Three out of Five kernels
BY KAYLEE BREWSTER
“Paper Towns” is not the movie it appears to be.
The storyline is fairly familiar: the classic girl next door and the boy who falls in love with her. The girl in this case happens to be Margo (Cara Delevingne), who everyone wants to either be or be with. She’s pretty, smart and doesn’t bother with the rules. Quentin (Nat Wolff) is the boy. He’s good in school, loyal and doesn’t want to get in trouble.
It’s their senior year, prom is getting closer and closer and after one night of pulling pranks with Quentin, Margo is gone. Just like that. And just like that, Quentin decides to find her.
While the cast members are young, they certainly don’t act it. Not only do Wolff and Delevingne manage to pull off their individual roles — the straight-laced boy and the wild-child girl — with relative believability, the rest of the cast really makes it shine.
I’m talking about Quentin’s friends Ben (Austin Abrams) and Radar (Justice Smith), the boy’s best friends “since we were fetuses.” And not only do their characters provide much of the humor in the film — be it Ben’s failed charisma with the ladies or Radar’s embarrassing family secret — but their chemistry as friends is impeccable.

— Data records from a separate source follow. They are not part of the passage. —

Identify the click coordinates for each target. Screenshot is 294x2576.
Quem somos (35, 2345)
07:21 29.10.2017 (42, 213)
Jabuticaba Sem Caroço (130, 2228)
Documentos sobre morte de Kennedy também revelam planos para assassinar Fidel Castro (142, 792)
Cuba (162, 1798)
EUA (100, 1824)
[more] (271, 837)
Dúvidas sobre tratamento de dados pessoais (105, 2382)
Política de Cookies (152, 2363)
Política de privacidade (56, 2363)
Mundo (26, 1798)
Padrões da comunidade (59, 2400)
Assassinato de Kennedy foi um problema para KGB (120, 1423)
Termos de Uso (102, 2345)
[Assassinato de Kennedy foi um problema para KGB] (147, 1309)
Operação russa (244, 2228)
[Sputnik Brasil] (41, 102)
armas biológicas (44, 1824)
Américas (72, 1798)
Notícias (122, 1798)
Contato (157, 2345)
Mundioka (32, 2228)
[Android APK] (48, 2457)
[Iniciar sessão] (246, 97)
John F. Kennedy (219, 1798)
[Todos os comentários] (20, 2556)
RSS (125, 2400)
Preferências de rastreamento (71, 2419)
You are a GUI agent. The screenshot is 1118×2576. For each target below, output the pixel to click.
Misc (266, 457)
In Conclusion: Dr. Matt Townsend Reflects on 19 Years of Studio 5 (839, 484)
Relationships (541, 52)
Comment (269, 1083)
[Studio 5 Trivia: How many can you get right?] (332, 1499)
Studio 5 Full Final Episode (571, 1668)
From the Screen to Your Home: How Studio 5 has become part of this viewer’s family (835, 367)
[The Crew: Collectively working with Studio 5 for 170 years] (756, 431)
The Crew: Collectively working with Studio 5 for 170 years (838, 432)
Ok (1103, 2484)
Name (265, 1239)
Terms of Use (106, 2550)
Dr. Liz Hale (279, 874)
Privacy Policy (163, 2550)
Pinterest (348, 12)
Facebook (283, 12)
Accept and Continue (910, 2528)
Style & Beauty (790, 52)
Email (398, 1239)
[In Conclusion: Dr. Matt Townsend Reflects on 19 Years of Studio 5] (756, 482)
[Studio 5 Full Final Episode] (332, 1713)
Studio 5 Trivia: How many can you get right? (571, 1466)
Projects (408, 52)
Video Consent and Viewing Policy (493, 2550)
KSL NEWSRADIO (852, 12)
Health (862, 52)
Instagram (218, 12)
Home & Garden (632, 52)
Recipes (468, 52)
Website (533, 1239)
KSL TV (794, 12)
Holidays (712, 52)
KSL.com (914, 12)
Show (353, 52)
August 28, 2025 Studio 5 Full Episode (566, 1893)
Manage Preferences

It’s the way they talk with each other, joke with each, act with each other and reference old times with each other that makes you think, “Wow, these guys have been friends for forever.” More importantly, it will remind you of all the good times with your own friends.
That’s what’s really at the heart of this story. It’s not just a tale about a boy and a girl, but also about the boy’s friends.
The real story also takes some detours from the clichéd version, which is a breath of fresh air. However, some ends don’t tie up quite as well as they should.
Despite those few issues, “Paper Towns” should satisfy most moviegoers, although it’s probably geared more for teens who are facing much of the same questions and emotions as the characters in the film.
It’s a pleasant break from tradition and the chemistry among the cast is outstanding. But watching it can probably wait for a DVD home viewing.